Activity:
Each of the entries beneath this task should be written out exactly.

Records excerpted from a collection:
'''

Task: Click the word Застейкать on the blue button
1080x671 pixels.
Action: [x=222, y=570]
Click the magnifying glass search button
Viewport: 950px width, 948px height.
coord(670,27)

'''

Output for this exercise:
Task: Click the word Застейкать on the blue button
1080x671 pixels.
Action: [x=222, y=570]
Click the magnifying glass search button
Viewport: 950px width, 948px height.
coord(670,27)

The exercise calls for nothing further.